Dataset excerpts:
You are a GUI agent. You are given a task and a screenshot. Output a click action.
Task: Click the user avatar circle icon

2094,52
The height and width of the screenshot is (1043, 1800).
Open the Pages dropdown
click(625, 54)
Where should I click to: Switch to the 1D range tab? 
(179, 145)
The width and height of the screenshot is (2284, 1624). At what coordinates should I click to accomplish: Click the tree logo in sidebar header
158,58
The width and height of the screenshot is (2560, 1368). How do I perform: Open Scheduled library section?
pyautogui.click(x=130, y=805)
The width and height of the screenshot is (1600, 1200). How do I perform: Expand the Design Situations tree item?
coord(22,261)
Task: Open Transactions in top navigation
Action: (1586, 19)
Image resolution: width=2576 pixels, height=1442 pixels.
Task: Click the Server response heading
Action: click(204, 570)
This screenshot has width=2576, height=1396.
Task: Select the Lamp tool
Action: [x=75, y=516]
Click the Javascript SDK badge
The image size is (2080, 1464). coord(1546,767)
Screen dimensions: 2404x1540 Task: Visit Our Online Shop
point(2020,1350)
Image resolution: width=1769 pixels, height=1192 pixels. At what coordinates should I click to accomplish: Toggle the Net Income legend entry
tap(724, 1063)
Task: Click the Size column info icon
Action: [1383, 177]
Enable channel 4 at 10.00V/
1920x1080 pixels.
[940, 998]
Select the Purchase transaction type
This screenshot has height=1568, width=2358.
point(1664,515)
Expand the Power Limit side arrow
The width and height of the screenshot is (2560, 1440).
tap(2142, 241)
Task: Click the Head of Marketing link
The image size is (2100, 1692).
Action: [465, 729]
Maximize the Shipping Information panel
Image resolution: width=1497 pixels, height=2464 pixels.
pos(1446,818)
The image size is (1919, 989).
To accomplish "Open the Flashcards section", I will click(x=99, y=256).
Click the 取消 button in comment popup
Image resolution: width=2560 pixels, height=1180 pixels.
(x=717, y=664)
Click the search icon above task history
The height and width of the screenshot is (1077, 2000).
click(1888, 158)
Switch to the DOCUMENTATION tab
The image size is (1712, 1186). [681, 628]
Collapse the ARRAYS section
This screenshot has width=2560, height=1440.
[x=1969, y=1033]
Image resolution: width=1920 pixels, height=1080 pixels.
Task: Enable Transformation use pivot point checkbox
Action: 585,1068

Exercise: Repeat the data in full, keeping each word exactly as it is.

Output of the task:
You are a GUI agent. You are given a task and a screenshot. Output a click action.
Task: Click the user avatar circle icon

2094,52
The height and width of the screenshot is (1043, 1800).
Open the Pages dropdown
click(625, 54)
Where should I click to: Switch to the 1D range tab? 
(179, 145)
The width and height of the screenshot is (2284, 1624). At what coordinates should I click to accomplish: Click the tree logo in sidebar header
158,58
The width and height of the screenshot is (2560, 1368). How do I perform: Open Scheduled library section?
pyautogui.click(x=130, y=805)
The width and height of the screenshot is (1600, 1200). How do I perform: Expand the Design Situations tree item?
coord(22,261)
Task: Open Transactions in top navigation
Action: (1586, 19)
Image resolution: width=2576 pixels, height=1442 pixels.
Task: Click the Server response heading
Action: click(204, 570)
This screenshot has width=2576, height=1396.
Task: Select the Lamp tool
Action: [x=75, y=516]
Click the Javascript SDK badge
The image size is (2080, 1464). coord(1546,767)
Screen dimensions: 2404x1540 Task: Visit Our Online Shop
point(2020,1350)
Image resolution: width=1769 pixels, height=1192 pixels. At what coordinates should I click to accomplish: Toggle the Net Income legend entry
tap(724, 1063)
Task: Click the Size column info icon
Action: [1383, 177]
Enable channel 4 at 10.00V/
1920x1080 pixels.
[940, 998]
Select the Purchase transaction type
This screenshot has height=1568, width=2358.
point(1664,515)
Expand the Power Limit side arrow
The width and height of the screenshot is (2560, 1440).
tap(2142, 241)
Task: Click the Head of Marketing link
The image size is (2100, 1692).
Action: [465, 729]
Maximize the Shipping Information panel
Image resolution: width=1497 pixels, height=2464 pixels.
pos(1446,818)
The image size is (1919, 989).
To accomplish "Open the Flashcards section", I will click(x=99, y=256).
Click the 取消 button in comment popup
Image resolution: width=2560 pixels, height=1180 pixels.
(x=717, y=664)
Click the search icon above task history
The height and width of the screenshot is (1077, 2000).
click(1888, 158)
Switch to the DOCUMENTATION tab
The image size is (1712, 1186). [681, 628]
Collapse the ARRAYS section
This screenshot has width=2560, height=1440.
[x=1969, y=1033]
Image resolution: width=1920 pixels, height=1080 pixels.
Task: Enable Transformation use pivot point checkbox
Action: 585,1068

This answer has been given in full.